=== Task data ===

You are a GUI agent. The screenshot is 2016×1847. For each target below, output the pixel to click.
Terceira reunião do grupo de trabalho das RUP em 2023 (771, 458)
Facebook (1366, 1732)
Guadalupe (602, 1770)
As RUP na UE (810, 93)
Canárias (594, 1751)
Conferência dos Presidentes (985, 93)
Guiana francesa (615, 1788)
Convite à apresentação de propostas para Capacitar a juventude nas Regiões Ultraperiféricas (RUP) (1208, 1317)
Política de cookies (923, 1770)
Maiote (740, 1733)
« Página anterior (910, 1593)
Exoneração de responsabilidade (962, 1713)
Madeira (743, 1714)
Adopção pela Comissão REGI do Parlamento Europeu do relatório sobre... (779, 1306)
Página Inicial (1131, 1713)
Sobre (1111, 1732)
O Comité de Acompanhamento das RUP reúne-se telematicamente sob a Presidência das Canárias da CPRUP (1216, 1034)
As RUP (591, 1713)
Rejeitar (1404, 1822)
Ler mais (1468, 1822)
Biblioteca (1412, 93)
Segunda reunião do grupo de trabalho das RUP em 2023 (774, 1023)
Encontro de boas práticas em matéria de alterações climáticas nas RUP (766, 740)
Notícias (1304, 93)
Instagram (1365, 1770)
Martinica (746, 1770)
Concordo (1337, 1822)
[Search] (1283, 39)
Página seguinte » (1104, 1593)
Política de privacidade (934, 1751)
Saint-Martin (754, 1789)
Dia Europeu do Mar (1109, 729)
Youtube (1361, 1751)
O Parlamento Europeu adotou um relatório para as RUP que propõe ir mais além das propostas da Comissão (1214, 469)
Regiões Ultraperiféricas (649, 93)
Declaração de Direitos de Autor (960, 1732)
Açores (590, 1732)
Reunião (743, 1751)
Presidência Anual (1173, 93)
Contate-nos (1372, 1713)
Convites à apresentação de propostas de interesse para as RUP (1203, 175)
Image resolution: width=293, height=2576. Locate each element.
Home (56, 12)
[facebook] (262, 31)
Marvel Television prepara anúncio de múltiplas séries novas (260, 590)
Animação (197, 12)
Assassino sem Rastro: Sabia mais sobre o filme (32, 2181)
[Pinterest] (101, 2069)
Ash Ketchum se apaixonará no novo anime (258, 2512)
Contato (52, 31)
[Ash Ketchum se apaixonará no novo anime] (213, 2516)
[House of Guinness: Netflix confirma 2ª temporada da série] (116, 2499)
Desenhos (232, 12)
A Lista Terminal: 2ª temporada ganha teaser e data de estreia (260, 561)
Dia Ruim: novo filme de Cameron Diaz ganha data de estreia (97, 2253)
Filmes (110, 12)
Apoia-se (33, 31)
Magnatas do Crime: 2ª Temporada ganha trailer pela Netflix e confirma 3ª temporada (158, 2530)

===

How to complete this task —
Return the whole of the data, character for character.

Answer space —
You are a GUI agent. The screenshot is 2016×1847. For each target below, output the pixel to click.
Terceira reunião do grupo de trabalho das RUP em 2023 (771, 458)
Facebook (1366, 1732)
Guadalupe (602, 1770)
As RUP na UE (810, 93)
Canárias (594, 1751)
Conferência dos Presidentes (985, 93)
Guiana francesa (615, 1788)
Convite à apresentação de propostas para Capacitar a juventude nas Regiões Ultraperiféricas (RUP) (1208, 1317)
Política de cookies (923, 1770)
Maiote (740, 1733)
« Página anterior (910, 1593)
Exoneração de responsabilidade (962, 1713)
Madeira (743, 1714)
Adopção pela Comissão REGI do Parlamento Europeu do relatório sobre... (779, 1306)
Página Inicial (1131, 1713)
Sobre (1111, 1732)
O Comité de Acompanhamento das RUP reúne-se telematicamente sob a Presidência das Canárias da CPRUP (1216, 1034)
As RUP (591, 1713)
Rejeitar (1404, 1822)
Ler mais (1468, 1822)
Biblioteca (1412, 93)
Segunda reunião do grupo de trabalho das RUP em 2023 (774, 1023)
Encontro de boas práticas em matéria de alterações climáticas nas RUP (766, 740)
Notícias (1304, 93)
Instagram (1365, 1770)
Martinica (746, 1770)
Concordo (1337, 1822)
[Search] (1283, 39)
Página seguinte » (1104, 1593)
Política de privacidade (934, 1751)
Saint-Martin (754, 1789)
Dia Europeu do Mar (1109, 729)
Youtube (1361, 1751)
O Parlamento Europeu adotou um relatório para as RUP que propõe ir mais além das propostas da Comissão (1214, 469)
Regiões Ultraperiféricas (649, 93)
Declaração de Direitos de Autor (960, 1732)
Açores (590, 1732)
Reunião (743, 1751)
Presidência Anual (1173, 93)
Contate-nos (1372, 1713)
Convites à apresentação de propostas de interesse para as RUP (1203, 175)
Image resolution: width=293, height=2576. Locate each element.
Home (56, 12)
[facebook] (262, 31)
Marvel Television prepara anúncio de múltiplas séries novas (260, 590)
Animação (197, 12)
Assassino sem Rastro: Sabia mais sobre o filme (32, 2181)
[Pinterest] (101, 2069)
Ash Ketchum se apaixonará no novo anime (258, 2512)
Contato (52, 31)
[Ash Ketchum se apaixonará no novo anime] (213, 2516)
[House of Guinness: Netflix confirma 2ª temporada da série] (116, 2499)
Desenhos (232, 12)
A Lista Terminal: 2ª temporada ganha teaser e data de estreia (260, 561)
Dia Ruim: novo filme de Cameron Diaz ganha data de estreia (97, 2253)
Filmes (110, 12)
Apoia-se (33, 31)
Magnatas do Crime: 2ª Temporada ganha trailer pela Netflix e confirma 3ª temporada (158, 2530)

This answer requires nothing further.